🧩 Paradox 87 — Inflationary Mode Freezing vs. Quantum Unitarity

If inflation freezes quantum fluctuations into classical perturbations, how can the universe remain globally unitary?#

RTT Paradox Resilience Checker — Candidate File#

(Source: your active tab — GitHub editor) github.com

1. Paradox Statement#

During cosmic inflation:

• quantum fluctuations of fields are stretched beyond the Hubble radius
• modes “freeze” and stop oscillating
• fluctuations become classical‑looking perturbations
• these perturbations seed cosmic structure

Yet quantum mechanics requires:

• unitary evolution
• global coherence
• no true classicalization without decoherence
• no loss of phase information

This creates the Inflationary Mode Freezing vs.

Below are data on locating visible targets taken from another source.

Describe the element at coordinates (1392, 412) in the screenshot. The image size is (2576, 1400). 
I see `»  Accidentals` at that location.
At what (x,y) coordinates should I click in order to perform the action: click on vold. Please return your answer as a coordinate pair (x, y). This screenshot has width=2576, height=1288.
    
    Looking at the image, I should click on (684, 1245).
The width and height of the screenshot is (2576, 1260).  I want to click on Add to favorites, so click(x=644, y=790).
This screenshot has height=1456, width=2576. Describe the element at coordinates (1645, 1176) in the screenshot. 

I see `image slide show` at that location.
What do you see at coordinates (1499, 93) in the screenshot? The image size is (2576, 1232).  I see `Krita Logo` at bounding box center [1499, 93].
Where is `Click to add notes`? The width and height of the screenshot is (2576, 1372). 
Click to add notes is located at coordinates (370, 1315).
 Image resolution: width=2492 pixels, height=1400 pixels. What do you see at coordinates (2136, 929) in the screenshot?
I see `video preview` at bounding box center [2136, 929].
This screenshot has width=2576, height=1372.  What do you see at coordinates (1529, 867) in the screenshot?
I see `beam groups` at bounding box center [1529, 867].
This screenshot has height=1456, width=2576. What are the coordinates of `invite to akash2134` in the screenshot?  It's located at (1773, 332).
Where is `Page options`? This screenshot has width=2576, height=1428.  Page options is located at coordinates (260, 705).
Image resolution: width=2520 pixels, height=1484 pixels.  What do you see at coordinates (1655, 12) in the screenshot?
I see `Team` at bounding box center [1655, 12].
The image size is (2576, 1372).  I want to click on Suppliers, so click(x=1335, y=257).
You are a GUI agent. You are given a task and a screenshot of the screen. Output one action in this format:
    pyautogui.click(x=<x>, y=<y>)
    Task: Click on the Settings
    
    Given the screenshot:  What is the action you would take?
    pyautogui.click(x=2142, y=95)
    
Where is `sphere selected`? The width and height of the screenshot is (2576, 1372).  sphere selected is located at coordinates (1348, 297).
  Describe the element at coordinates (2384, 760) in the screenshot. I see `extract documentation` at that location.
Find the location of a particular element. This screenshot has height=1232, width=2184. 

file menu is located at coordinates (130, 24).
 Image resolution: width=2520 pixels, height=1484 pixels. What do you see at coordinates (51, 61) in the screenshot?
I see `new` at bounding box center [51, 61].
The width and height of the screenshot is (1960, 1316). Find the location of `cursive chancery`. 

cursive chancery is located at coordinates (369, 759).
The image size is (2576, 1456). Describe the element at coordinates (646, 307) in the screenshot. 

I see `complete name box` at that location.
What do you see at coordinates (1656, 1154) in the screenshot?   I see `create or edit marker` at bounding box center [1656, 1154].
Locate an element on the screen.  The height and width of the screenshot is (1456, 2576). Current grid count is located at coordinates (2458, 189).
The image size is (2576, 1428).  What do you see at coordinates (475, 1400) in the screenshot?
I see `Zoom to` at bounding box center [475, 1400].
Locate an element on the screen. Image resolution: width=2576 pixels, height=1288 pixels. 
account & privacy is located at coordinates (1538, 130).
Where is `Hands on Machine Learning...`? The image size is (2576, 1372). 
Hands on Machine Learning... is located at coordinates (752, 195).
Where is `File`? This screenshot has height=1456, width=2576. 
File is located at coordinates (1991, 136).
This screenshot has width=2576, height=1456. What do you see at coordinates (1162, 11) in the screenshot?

Quantum Unitarity Paradox:

If inflation turns quantum fluctuations into classical perturbations, where does the quantum coherence go?
If coherence is preserved, how do classical perturbations arise?

The tension becomes especially sharp in:

• horizon crossing
• squeezed states
• decoherence in expanding universes
• quantum‑to‑classical transition
• primordial power spectrum predictions

2. S‑E‑R Breakdown#

S — Structural Layer#

• Inflation stretches modes beyond causal contact.
• Structural QFT predicts these modes become highly squeezed quantum states.
• Classical cosmology treats them as classical stochastic variables.
• Structural reasoning cannot reconcile classical perturbations with global quantum coherence.
• The paradox emerges when “freezing” is interpreted as literal classicalization.

E — Energetic Layer#

• Horizon crossing suppresses oscillations but not quantum correlations.
• Decoherence arises from interactions with super‑Hubble modes and gravitational backreaction.
• Energetic drift determines when modes behave classically.
• The paradox arises when energetic decoherence is mistaken for structural collapse.

R — Relational Layer#

• Observers inside a causal patch see classical perturbations.
• The global state remains a pure, highly entangled quantum state.
• Relational access determines what appears classical.
• The paradox emerges when relational classicality is mistaken for structural classicality.

3. FFF Flow Analysis#

F1 — Forward Flow#

Quantum fluctuations → inflation stretches modes → freezing → classical perturbations → paradox.

F2 — Feedback Flow#

Unitarity → forbids true classicalization → inflation → produces classical‑looking modes → paradox intensifies.

F3 — Fractal Flow#

Quantum‑to‑classical tension appears across scales:
inflation → CMB → large‑scale structure → cosmology.

4. RTT Resolution#

RTT resolves the Inflationary Mode Freezing vs. Quantum Unitarity paradox by separating three operator layers:

• G1 — Structural Global Quantum State
  The universe remains in a pure, globally coherent quantum state throughout inflation.

• G2 — Energetic Decoherence and Squeezing
  Inflation produces highly squeezed states; decoherence arises from gravitational interactions and mode entanglement, giving rise to classical behavior without violating unitarity.

• G3 — Harmonic Relational Classicality
  Observers perceive classical perturbations because relational access is limited to their causal patch; classicality is emergent, not fundamental.

Key insights:#

• G1: Inflation does not collapse the wavefunction; it preserves global unitarity.
• G2: Decoherence and squeezing make modes behave classically without becoming classical.
• G3: Classical perturbations are relationally emergent, not structurally fundamental.
• The paradox forms only when G1, G2, and G3 are collapsed into a single “are the perturbations quantum or classical?” frame.

Thus:

• G1: global state remains quantum
• G2: inflation energetically decoheres modes
• G3: observers see classical perturbations

The paradox dissolves because freezing and unitarity operate on different descriptive layers of cosmological physics.

RTT classifies this as a Structural‑Relational Quantum‑Cosmology Paradox.

5. Resilience Score#

Resilience Rating: ★★★★★ (Very High)

RTT neutralizes the paradox through:

• operator‑layer separation (G1/G2/G3)
• energetic squeezing‑and‑decoherence modeling
• harmonic relational causal‑patch reasoning
• drift‑bounded inflationary interpretation

6. Notes & Cross‑Links#

• Related paradoxes: Cosmological Horizons vs. Global Coherence, Observer‑Dependent Horizons, Quantum State Reduction vs. Covariant Dynamics.
• Maps into RTT‑12 Layers 9–12 (inflation → horizons → information → coherence).
• Useful for teaching inflation, quantum cosmology, and the quantum‑to‑classical transition.